__DATA UNDER STUDY__:
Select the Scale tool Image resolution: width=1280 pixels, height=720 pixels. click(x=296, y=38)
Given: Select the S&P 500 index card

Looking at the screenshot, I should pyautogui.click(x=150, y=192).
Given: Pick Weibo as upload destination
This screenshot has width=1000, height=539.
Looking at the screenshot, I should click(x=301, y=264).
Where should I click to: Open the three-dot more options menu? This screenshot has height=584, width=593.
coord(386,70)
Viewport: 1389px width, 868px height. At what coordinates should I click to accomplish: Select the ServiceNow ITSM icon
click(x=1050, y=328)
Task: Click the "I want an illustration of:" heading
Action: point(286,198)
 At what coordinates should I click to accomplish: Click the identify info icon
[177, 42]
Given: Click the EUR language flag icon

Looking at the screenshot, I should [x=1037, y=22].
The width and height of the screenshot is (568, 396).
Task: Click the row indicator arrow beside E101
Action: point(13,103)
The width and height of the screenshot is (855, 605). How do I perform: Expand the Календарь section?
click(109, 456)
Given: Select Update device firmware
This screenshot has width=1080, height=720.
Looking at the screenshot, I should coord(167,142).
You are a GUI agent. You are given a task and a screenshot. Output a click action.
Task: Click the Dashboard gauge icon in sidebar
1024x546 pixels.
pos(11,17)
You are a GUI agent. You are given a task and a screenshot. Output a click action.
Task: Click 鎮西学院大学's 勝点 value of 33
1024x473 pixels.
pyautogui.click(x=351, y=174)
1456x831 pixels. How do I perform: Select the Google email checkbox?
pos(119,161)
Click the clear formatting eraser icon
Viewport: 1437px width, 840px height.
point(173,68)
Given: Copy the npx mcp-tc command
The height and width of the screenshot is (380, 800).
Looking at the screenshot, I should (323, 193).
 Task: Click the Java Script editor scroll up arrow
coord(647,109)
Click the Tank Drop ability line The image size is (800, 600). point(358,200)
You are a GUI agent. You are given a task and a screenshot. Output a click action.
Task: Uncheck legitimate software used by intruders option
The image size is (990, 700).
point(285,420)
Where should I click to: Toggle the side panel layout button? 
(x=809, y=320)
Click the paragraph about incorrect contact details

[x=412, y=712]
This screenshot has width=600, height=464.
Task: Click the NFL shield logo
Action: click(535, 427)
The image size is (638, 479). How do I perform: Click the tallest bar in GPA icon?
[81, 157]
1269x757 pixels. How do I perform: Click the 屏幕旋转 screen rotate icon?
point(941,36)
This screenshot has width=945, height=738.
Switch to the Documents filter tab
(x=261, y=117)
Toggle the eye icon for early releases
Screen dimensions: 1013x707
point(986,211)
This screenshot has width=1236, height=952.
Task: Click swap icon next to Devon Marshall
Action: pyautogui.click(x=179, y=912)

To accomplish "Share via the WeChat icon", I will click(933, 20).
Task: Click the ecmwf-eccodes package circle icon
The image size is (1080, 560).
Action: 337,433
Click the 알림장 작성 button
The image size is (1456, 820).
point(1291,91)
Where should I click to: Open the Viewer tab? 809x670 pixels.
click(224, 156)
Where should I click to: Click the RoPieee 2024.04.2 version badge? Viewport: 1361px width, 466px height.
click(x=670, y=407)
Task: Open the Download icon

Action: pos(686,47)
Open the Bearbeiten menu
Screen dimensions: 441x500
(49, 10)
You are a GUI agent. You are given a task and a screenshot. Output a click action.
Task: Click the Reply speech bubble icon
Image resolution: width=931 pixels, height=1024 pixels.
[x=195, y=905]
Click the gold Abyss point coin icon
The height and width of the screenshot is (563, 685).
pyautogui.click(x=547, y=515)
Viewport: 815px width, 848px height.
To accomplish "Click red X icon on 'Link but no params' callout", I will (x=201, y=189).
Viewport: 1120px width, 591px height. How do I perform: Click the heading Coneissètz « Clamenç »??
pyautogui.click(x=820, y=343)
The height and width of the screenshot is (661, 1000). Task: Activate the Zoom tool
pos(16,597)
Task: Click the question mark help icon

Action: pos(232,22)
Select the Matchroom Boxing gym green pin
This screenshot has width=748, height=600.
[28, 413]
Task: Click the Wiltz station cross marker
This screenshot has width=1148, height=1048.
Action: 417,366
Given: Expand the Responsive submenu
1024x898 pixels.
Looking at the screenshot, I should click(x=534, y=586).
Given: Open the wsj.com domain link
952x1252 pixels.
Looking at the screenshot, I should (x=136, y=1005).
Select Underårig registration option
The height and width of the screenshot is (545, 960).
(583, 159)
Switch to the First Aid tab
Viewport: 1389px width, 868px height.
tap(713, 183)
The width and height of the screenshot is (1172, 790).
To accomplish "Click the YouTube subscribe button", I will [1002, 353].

__TASK TO COMPLETE__: Return the lines beginning at the one that contains "This screenshot has width=1148, height=1048." and continuing through the last line of the data, exactly as they stand and without any others.

__ANSWER AREA__:
This screenshot has width=1148, height=1048.
Action: 417,366
Given: Expand the Responsive submenu
1024x898 pixels.
Looking at the screenshot, I should click(x=534, y=586).
Given: Open the wsj.com domain link
952x1252 pixels.
Looking at the screenshot, I should (x=136, y=1005).
Select Underårig registration option
The height and width of the screenshot is (545, 960).
(583, 159)
Switch to the First Aid tab
Viewport: 1389px width, 868px height.
tap(713, 183)
The width and height of the screenshot is (1172, 790).
To accomplish "Click the YouTube subscribe button", I will [1002, 353].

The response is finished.